Inner Harbour is a neighbourhood located in downtown Kingston, Ontario, Canada. The Inner Harbour district is bounded by Joseph Street to the north, Princess Street to the south, Division Street on the west and the Cataraqui River on the east. The area is within the King's Town District. The District is represented on Kingston City Council by Councillor Rob Hutchison for the 2010-14 term of office.

The average family income for the area is $45,715 which is lower than the city average. The Inner Harbour area consists primarily of working-class families with commercial activity focused primarily along Princess and Queen Streets on the south side of the neighbourhood.
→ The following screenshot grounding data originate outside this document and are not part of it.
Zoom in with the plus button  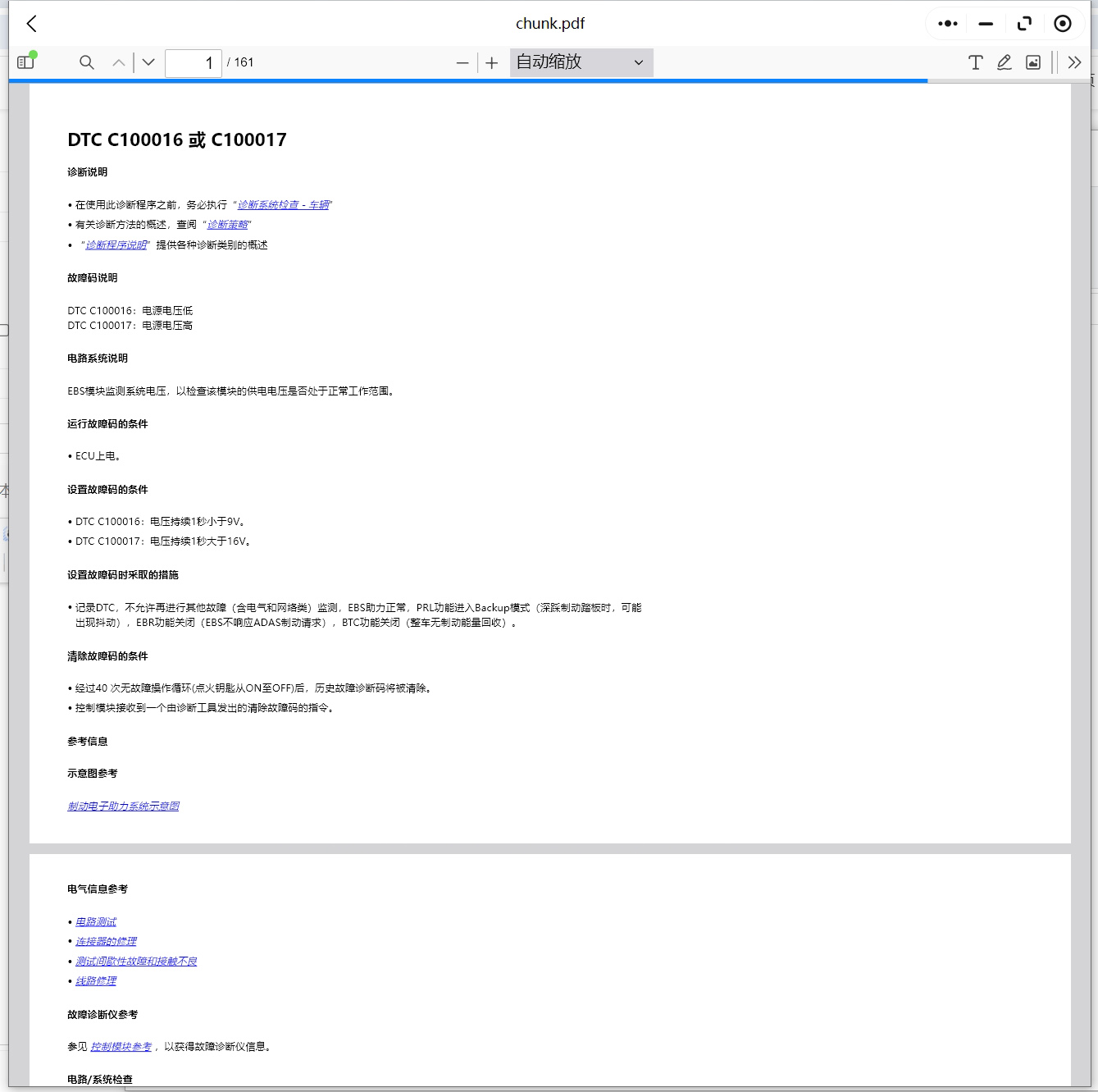pyautogui.click(x=491, y=63)
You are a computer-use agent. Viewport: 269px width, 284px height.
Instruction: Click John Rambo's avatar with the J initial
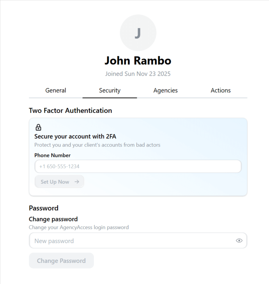[138, 33]
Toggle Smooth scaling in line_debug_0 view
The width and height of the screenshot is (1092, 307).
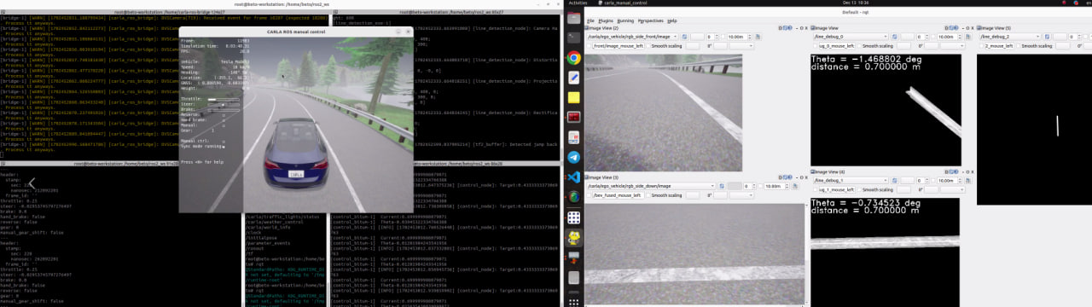[860, 46]
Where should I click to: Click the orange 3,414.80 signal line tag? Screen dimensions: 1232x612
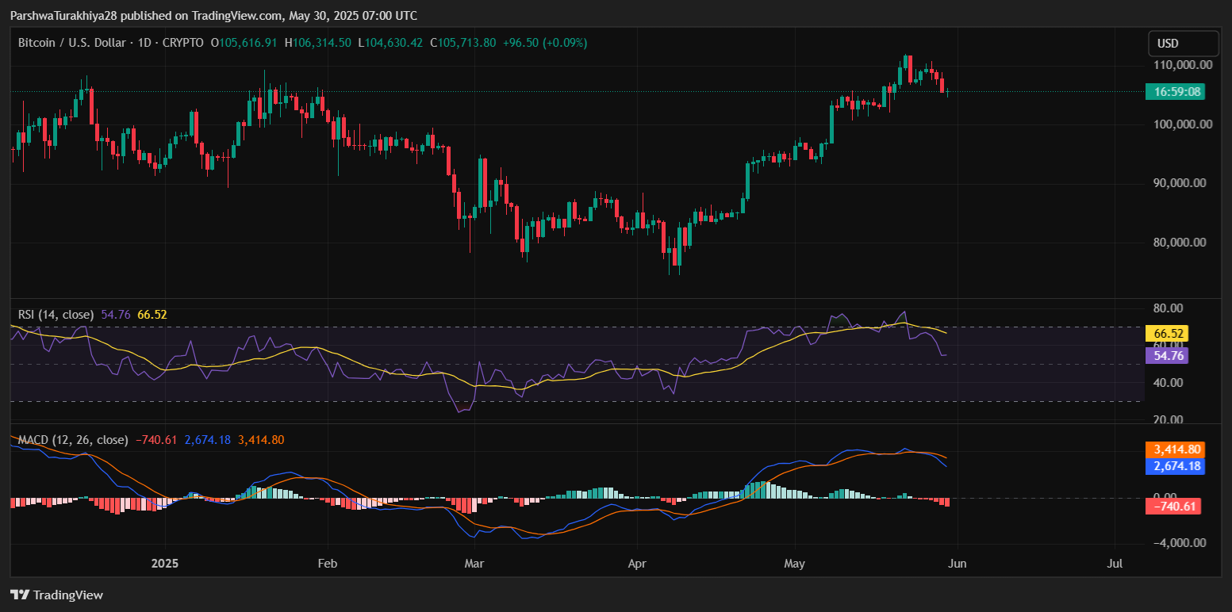[x=1175, y=449]
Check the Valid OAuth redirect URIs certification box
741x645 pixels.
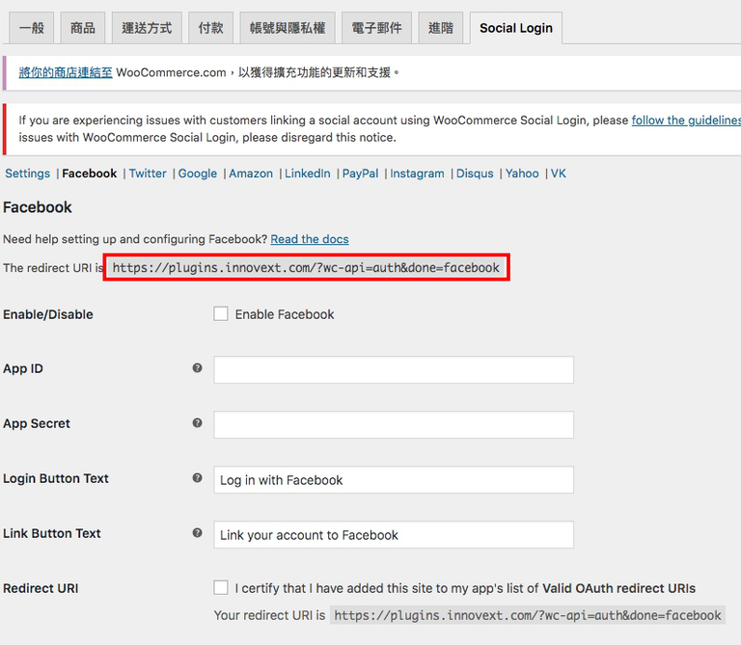[221, 588]
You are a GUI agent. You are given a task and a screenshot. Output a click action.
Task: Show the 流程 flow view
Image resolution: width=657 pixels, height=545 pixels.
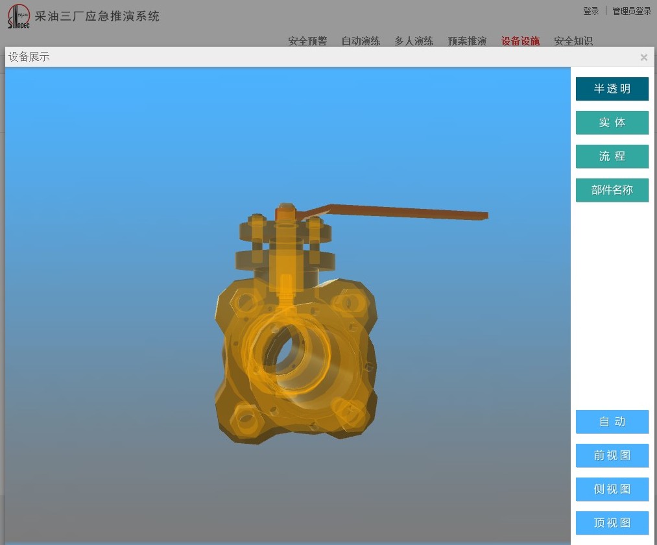[612, 156]
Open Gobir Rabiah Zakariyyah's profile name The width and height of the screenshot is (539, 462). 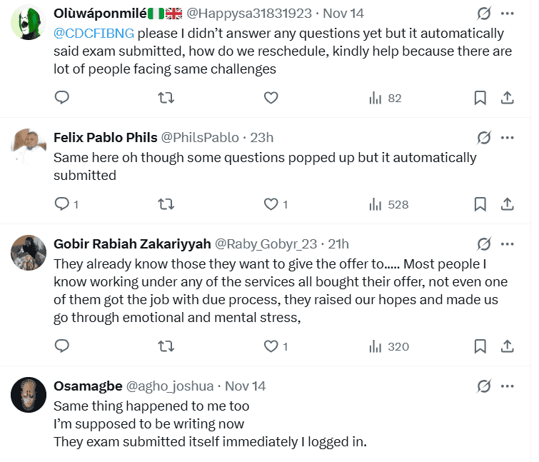click(132, 244)
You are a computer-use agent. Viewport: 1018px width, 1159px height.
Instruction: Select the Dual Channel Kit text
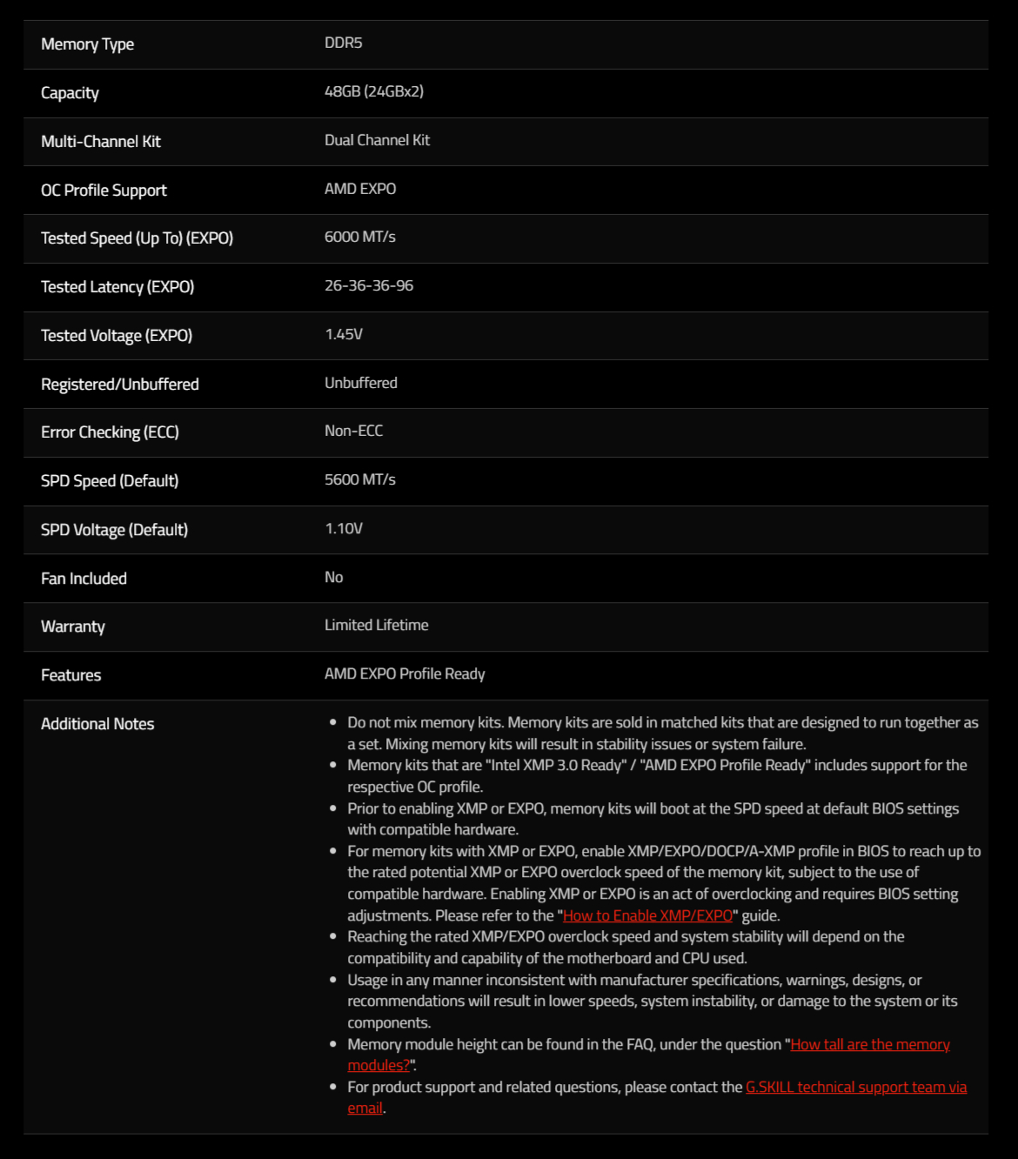pos(377,140)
In the past the demographics of the Inner Harbour in addition to other north Kingston neighbourhoods contributed to local negativity toward living "north of Princess". The term refers to areas located on the north side of Princess Street, which is the main east–west thoroughfare through Kingston, and runs the length of the city as it is Highway 2 through town. In recent years the socio-demographic nature of this area has changed as increasing levels of gentrification and some studentification (the social and environmental changes caused by increasing numbers of post-secondary students living in a particular urban area) has taken place in some of these neighbourhoods.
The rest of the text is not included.